Repères chiffrés sur les mesures prioritaires

Deux chiffres clés structurent l’agenda de réformes évoqué par le CPO : suppression de la C3S pour 5,4 milliards d’euros de coût budgétaire et non-reconduction en 2026 de la contribution exceptionnelle de 2025, estimée à 8 milliards d’euros. Le calibrage final doit intégrer des compensations via la revue des niches et des économies ciblées, afin de garantir la soutenabilité de la trajectoire (Boursorama, 22 septembre 2025).

IS : impôt sur les sociétés, principal prélèvement sur le bénéfice des entreprises.

CVAE : cotisation sur la valeur ajoutée des entreprises, impôt de production assis sur la valeur ajoutée.

C3S : contribution sociale de solidarité des sociétés, prélevée sur le chiffre d’affaires.

LPFP : loi de programmation des finances publiques, fixe la trajectoire pluriannuelle des finances publiques.

Cap d’attractivité : stabiliser pour déclencher l’investissement productif

Le rapport du CPO propose une feuille de route lisible : stabilité sur cinq ans, recentrage sur les impôts de production avec la C3S au premier rang, et financement explicite via la révision de niches et la non-reconduction de la surtaxe 2025. L’enjeu n’est pas d’additionner les annonces, mais de réinstaller la crédibilité fiscale sur la durée.

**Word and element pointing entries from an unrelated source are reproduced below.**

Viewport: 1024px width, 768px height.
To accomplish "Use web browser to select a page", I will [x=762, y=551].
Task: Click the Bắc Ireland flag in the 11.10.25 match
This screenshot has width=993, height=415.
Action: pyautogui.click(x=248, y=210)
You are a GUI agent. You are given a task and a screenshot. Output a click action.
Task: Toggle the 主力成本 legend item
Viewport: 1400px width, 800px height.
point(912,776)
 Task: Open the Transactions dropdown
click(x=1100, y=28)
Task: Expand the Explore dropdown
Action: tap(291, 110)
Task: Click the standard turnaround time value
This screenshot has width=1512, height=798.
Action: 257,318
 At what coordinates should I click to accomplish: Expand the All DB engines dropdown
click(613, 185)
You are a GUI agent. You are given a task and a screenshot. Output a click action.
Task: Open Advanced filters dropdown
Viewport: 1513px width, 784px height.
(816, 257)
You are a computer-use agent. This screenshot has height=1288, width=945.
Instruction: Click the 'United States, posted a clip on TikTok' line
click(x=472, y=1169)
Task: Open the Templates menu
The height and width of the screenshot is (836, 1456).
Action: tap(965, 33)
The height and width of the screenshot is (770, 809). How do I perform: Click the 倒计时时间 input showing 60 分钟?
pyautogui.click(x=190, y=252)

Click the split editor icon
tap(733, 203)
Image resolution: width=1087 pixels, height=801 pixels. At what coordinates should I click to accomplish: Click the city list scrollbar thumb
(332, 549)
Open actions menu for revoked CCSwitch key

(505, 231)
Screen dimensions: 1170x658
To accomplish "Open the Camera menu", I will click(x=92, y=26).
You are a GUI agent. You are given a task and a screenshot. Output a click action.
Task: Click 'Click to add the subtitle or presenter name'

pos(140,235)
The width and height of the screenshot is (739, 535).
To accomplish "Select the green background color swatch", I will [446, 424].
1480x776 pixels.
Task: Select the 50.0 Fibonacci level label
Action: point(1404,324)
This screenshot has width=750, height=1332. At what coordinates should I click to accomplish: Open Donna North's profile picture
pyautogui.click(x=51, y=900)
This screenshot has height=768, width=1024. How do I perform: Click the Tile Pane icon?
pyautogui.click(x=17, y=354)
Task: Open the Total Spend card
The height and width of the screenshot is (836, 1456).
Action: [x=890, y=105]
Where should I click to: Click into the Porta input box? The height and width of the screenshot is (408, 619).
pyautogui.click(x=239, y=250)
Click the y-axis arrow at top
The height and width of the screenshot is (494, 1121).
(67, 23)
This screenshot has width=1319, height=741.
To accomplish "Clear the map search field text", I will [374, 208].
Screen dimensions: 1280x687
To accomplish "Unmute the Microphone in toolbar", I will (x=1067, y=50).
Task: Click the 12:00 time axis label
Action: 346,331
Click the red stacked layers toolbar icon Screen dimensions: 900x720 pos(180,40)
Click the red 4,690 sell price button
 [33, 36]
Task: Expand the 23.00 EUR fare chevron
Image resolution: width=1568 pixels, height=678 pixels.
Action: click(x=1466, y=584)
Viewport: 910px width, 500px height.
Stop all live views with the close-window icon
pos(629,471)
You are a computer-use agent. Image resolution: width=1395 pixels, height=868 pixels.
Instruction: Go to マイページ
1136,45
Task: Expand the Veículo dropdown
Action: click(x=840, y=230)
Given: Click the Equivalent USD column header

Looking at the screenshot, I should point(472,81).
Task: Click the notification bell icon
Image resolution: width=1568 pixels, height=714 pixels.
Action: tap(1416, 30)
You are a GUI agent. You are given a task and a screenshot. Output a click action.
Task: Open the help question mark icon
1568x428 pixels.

Si la trajectoire est tenue, la France peut convertir le frémissement industriel en dynamique durable, en alignant fiscalité, énergie, foncier et infrastructures. C’est à ce prix que l’investissement productif se déclenchera à l’échelle nécessaire pour changer la donne.

La visibilité est un actif : le formaliser dans la loi peut en faire un avantage compétitif.